▶ [Aim of the exercise] Pull out every line in the records that contains the word "node".

━━━━━━━━━━

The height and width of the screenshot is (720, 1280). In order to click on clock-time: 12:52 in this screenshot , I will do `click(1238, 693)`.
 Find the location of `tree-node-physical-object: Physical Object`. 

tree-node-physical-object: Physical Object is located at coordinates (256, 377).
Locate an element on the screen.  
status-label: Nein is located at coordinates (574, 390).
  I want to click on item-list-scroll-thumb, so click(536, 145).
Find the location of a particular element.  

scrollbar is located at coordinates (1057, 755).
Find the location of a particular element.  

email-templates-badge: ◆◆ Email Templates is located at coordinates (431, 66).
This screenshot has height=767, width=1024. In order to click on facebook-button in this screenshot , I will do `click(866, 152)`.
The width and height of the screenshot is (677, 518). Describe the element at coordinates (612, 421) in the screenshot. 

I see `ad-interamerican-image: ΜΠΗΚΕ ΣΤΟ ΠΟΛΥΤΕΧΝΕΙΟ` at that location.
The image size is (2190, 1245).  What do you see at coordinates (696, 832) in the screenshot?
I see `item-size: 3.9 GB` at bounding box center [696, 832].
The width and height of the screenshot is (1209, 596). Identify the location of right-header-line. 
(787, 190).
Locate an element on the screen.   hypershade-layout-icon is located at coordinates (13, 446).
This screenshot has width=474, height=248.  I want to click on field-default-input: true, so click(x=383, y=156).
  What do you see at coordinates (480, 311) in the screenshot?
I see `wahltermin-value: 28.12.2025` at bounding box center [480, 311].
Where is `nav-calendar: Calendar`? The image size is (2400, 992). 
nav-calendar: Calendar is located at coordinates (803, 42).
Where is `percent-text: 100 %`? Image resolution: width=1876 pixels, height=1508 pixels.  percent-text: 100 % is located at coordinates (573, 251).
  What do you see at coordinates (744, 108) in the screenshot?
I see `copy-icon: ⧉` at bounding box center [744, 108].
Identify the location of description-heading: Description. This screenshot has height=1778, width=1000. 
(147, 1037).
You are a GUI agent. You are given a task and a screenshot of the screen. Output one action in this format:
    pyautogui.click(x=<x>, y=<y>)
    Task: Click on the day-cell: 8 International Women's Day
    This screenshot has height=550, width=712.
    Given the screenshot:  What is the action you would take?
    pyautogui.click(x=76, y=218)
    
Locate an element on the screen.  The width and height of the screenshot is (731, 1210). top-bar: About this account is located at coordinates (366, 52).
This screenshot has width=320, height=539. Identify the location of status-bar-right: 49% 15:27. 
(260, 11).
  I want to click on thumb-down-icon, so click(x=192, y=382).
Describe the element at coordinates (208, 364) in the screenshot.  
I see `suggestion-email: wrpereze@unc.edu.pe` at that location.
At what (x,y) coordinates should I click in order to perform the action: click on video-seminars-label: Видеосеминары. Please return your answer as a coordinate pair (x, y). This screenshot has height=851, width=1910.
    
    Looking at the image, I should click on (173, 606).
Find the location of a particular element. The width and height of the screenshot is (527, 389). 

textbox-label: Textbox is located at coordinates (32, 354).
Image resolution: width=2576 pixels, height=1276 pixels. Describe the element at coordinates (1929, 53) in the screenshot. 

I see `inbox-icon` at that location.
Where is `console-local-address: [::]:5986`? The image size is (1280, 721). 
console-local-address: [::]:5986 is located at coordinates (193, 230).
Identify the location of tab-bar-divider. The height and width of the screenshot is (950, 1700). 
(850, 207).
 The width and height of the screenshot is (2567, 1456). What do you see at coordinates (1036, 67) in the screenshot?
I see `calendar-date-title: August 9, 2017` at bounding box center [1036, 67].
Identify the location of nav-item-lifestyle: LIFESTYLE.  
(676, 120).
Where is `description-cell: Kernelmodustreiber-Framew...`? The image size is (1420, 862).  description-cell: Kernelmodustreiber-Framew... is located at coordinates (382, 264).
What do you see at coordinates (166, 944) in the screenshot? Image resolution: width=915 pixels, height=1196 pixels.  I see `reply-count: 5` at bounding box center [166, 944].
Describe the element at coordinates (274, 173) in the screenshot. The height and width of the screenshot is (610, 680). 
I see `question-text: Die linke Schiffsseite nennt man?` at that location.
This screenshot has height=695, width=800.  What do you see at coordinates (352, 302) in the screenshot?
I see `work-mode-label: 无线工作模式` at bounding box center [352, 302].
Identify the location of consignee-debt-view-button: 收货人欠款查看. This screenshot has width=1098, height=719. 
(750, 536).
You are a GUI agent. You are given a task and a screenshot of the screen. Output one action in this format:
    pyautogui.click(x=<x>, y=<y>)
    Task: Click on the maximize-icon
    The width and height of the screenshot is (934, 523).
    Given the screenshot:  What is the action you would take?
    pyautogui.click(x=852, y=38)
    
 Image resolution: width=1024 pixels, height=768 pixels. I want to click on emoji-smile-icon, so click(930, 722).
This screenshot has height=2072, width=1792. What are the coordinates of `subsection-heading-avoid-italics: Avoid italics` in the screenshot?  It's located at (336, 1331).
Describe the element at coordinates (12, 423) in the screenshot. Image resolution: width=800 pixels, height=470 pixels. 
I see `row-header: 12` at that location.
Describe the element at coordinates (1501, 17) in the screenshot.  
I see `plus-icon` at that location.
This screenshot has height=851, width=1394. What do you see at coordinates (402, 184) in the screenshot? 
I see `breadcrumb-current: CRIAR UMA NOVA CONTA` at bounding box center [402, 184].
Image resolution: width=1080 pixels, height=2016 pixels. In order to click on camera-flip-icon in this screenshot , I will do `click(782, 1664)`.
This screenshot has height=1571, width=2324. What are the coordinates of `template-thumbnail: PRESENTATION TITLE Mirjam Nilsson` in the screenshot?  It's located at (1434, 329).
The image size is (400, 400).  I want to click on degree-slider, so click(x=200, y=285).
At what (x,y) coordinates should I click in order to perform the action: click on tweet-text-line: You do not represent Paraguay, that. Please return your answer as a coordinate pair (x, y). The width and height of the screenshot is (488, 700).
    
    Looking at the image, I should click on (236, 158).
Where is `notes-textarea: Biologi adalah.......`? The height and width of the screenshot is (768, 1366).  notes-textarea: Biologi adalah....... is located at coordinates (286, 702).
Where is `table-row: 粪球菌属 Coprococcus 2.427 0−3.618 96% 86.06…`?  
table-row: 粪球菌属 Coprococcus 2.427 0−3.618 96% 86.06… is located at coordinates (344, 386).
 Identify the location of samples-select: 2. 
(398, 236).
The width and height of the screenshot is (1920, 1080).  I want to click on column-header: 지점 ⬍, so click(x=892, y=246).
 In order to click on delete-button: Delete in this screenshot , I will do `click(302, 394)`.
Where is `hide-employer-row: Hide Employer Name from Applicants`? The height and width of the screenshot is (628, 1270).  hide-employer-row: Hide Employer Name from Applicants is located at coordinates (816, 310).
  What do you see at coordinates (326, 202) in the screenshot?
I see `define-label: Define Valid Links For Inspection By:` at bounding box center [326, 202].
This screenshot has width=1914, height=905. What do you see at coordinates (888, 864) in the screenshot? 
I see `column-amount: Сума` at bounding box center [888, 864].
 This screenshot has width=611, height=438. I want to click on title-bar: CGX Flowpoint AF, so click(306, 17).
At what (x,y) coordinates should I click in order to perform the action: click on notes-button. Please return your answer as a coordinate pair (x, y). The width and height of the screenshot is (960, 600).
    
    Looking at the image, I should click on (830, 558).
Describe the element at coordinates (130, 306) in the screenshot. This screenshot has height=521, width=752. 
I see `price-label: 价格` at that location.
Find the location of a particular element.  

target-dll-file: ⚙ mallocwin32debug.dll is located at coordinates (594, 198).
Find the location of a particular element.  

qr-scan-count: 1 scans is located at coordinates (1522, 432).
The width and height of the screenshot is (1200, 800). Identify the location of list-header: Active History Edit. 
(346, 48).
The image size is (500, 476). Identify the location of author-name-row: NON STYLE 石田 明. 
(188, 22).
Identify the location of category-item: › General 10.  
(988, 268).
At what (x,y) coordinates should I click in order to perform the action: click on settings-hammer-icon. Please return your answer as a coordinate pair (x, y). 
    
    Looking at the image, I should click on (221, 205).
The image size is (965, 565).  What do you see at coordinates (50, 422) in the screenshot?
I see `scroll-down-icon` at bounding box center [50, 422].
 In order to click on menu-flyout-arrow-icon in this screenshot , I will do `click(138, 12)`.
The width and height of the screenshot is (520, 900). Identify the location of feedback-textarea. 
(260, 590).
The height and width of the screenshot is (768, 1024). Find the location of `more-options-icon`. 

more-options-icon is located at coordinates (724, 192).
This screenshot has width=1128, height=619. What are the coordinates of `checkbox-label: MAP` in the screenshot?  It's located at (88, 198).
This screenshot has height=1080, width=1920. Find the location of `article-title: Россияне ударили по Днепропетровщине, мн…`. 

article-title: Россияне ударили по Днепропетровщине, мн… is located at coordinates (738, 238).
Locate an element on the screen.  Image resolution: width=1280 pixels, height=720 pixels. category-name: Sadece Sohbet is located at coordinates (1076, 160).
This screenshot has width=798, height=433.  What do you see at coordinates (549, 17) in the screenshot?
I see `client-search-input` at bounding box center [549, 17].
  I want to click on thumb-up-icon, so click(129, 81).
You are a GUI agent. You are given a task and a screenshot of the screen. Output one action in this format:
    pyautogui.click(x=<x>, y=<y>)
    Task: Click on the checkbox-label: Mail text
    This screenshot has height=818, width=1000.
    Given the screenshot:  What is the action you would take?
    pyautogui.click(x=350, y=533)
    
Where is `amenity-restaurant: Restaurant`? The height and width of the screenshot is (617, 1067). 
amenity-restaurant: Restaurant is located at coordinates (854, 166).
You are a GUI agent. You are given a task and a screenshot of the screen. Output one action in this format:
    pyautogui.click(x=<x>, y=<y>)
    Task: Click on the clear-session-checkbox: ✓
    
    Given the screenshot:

━━━━━━━━━━

▶ [Task answer]
 Find the location of `tree-node-physical-object: Physical Object`. 
tree-node-physical-object: Physical Object is located at coordinates (256, 377).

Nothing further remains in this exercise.